The irony is that Macy's may already have the answer to its product-finding problem—by leveraging a completely different in-store IT initiative.
The Journal piece described the problems of director of store fulfillment Danya El Zein as she hunted for a Fossil wallet and a Michael Kors purse on the Paramus store's sales floor. While a robot in an Amazon warehouse "can be programmed to find a specific item in the right size and color by reading a barcode, retail jargon can often trip up a human doing the same job by hand. It took Ms. El Zein several tries to find a LeSportsac travel tote in the color 'Journey,' a diagonal zig-zag print," the Journal said.
Fair enough—Macy's doesn't hire robots at the director level. But Macy's does have a plan to roll out item-level RFID chain-wide by the end of 2013. (Reports on this vary—a recent Citi retail analysis said that was scheduled to happen before the end of 2012.)
With an RFID gun in hand, Macy's in-store DC workers should be able to track down exactly the right item almost instantly. If the system is really clever, it should be possible to automatically download the items to be searched for into the gun, so picking out the right merchandise won't even require referring to a screen.

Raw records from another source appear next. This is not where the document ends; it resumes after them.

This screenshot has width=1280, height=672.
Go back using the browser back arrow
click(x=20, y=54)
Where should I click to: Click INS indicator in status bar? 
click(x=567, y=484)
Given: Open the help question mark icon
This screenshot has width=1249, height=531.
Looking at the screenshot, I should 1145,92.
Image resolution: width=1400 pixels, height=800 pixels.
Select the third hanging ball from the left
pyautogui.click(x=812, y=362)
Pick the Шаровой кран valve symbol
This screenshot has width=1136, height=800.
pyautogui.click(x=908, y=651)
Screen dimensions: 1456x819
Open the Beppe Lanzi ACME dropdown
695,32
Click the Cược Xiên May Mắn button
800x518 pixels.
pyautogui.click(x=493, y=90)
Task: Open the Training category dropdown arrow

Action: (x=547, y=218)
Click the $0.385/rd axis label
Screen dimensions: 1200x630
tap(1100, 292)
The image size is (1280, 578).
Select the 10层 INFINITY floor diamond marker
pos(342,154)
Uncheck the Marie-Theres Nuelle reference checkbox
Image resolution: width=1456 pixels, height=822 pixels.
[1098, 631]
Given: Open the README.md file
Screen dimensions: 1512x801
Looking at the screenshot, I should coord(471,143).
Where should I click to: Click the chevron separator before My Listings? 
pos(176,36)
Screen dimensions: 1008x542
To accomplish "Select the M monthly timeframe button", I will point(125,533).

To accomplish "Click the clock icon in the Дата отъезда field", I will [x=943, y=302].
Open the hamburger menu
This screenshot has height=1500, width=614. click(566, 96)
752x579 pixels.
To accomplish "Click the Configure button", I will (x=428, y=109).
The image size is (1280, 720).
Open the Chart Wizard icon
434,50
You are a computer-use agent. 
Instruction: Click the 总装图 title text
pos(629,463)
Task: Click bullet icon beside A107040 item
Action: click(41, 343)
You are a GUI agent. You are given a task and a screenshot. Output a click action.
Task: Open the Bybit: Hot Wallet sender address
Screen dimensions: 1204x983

Did Macy's have that in mind when it launched the in-store DC and item-level RFID projects in parallel? The chain isn't saying. But if it was coincidence, it's another reminder that there's no such thing as a standalone retail IT project. Even if they aren't planned to interact, the projects will—either to support or to interfere with each other.
And for the record, Macy's spokesman Jim Sluzewski—who accompanied the Journal reporter—describes the Paramus shipping room as "clean and well-organized for the flow of taking, filling and shipping orders," but "no more or less fancy than any fulfillment center. I believe the reporter was distinguishing a shipping room from the glitz of the sales floor." So there.